Tricking the Brain into Healing the Body?

The most common example of placebos – giving a patient sugar and telling them it’s medicine.
Maria EL HAGE
Jeudi 17 décembre 2020
Organisateurs


“Mommy, my finger hurts,” said the little girl as she waited for her mother to kiss her daughter’s finger better. And what a miracle that is! The little girl no longer feels any pain! 

I’m sorry to break the little child’s spirit, but there is no magical kiss that can miraculously cure pain. In reality, this situation is an example of what we know as “The Placebo Effect”. Well, sort of. 

A placebo, by definition, is “an inactive medication or medical procedure that resembles an actual treatment but is a fake version that does not actually act on a disease or medical condition”. 

Hence, a “positive placebo effect” occurs as an outcome of both, believing the treatment is an actual medication/medical procedure and the body’s natural ability to relieve pain. Notwithstanding, a placebo effect can be negative as well – that is when the patient starts experiencing side effects from a medicine they are not actually taking. 

But how can our brain be tricked into believing that a treatment can cure our pain, regardless of what that treatment truly is? 

Because the administered treatment does not have actual healing properties, the placebo effect apparently depends on the person’s expectations. If a patient expects a relief, there is a very high chance they actually might be relieved. 

Scientists have discovered that the psychological mechanisms of this effect lie in two strongly dependent aspects: conscious expectations and learning. Our brain interprets and integrates different environmental signals to generate expectations – this is the learning part. Now, when we expect a pill to decrease our pain, our brain will secrete stress-and-pain-relieving molecules called endorphins. 

It’s first important to mention that, here, the learning pattern is repeated. I’d like to briefly tell you about an experiment known as Pavlov’s Dog Theory. It revolves around pairing a stimulus with a conditioned response. He started with giving dog food (stimulus) and observing the dogs’ salivation (unconditioned response). However, the dogs’ salivation was then observed when they saw Pavlov’s lab assistant, associating the assistant with food arrival. Pavlov thus decided to ring the bell whenever he gave his dogs their food to observe their salivation (conditioned response), and eventually tried ringing the bell without giving them food. You guessed it – salivation occurred. 
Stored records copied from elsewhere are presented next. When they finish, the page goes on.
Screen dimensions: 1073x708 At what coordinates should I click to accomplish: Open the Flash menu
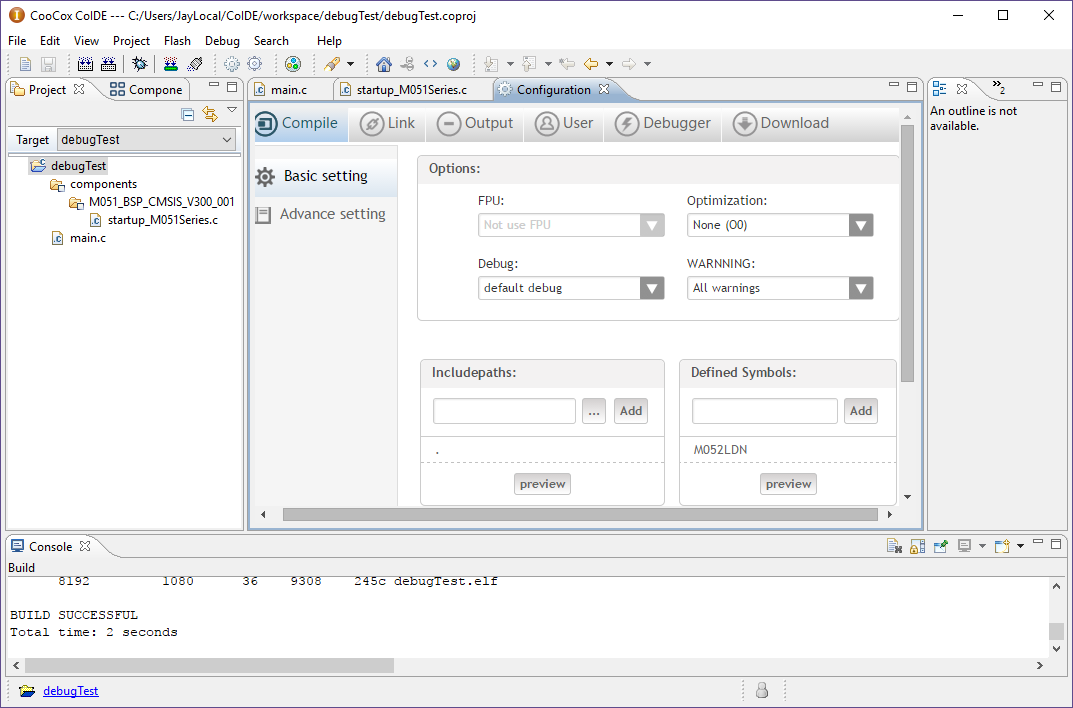click(177, 41)
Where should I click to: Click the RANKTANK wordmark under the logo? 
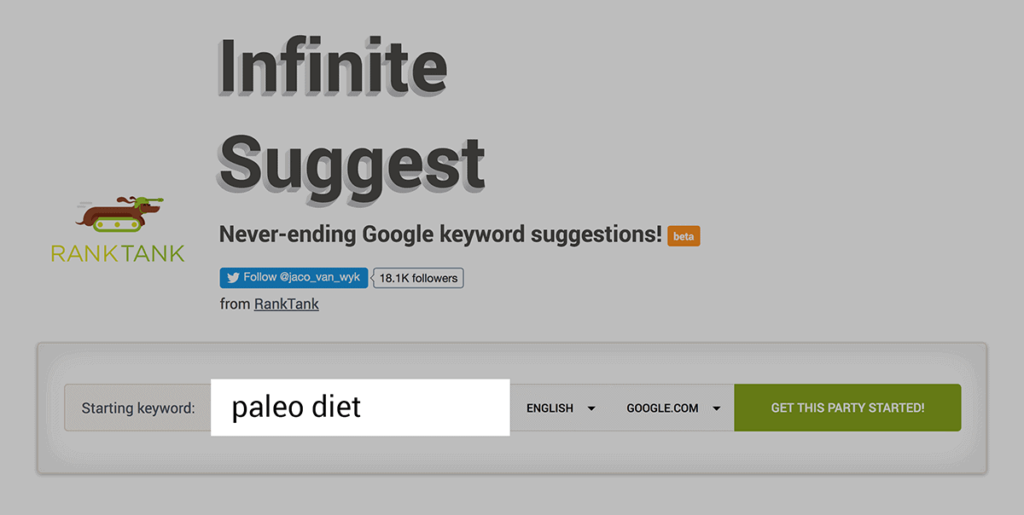pyautogui.click(x=118, y=253)
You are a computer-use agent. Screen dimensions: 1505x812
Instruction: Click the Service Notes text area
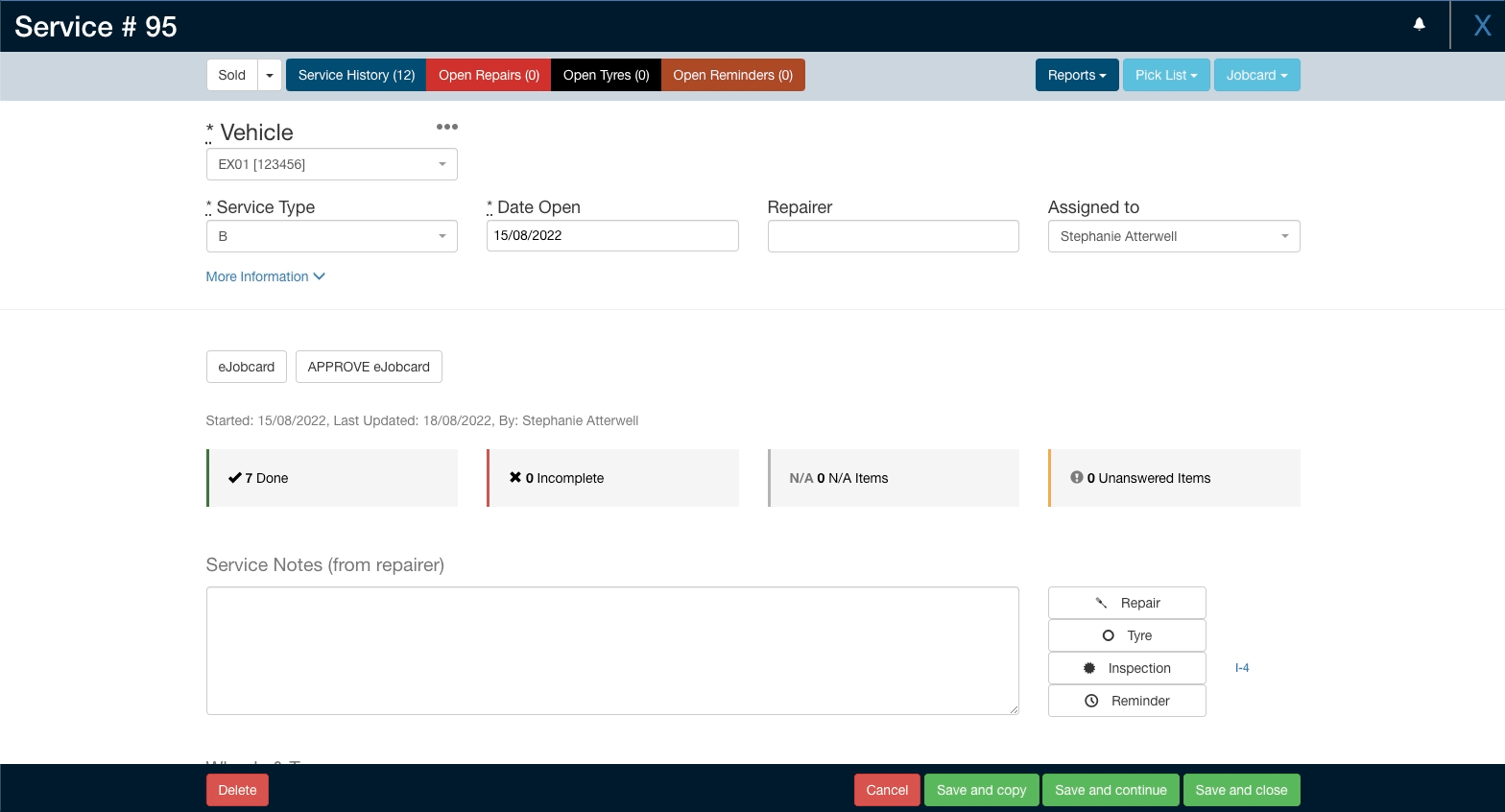tap(612, 651)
Furthermore, a placebo’s potential effect is influenced by several factors (the signals our brain interprets). The social context, for instance, offers predetermined ideas in regard to a treatment. This includes the doctor’s attitude, appearance of skill, cost of treatment, etc. The patient thus does not go into a doctor’s clinic as a complete blank state, but rather with a package of memories evoked by all the famous signals that were interpreted in regard to the environment of therapy.

OK, cool. What about the brain itself? Put very simply, it has been shown that the frontal cortices of the brain (areas involved in higher learning) are involved in a circuit of neurons that play a role in the placebo effect. It is worth noting that different placebo responses trigger different parts of that circuit. 

Another essential thing to consider is that patients do not need to be oblivious of the placebo in order for it to have an effect. In a study conducted by a group of researchers from University of Basel in Switzerland and Harvard Medical School, it appeared that patients who were informed that they will be taking placebos and told what the placebo effect was also showed important pain relief. 

At this point, some of the questions we can ask ourselves are: do placebos really work on everybody? If they don’t, does the answer lie in the “non-responders’” genetic makeup? 

More on that in the coming years’ scientific breakthroughs.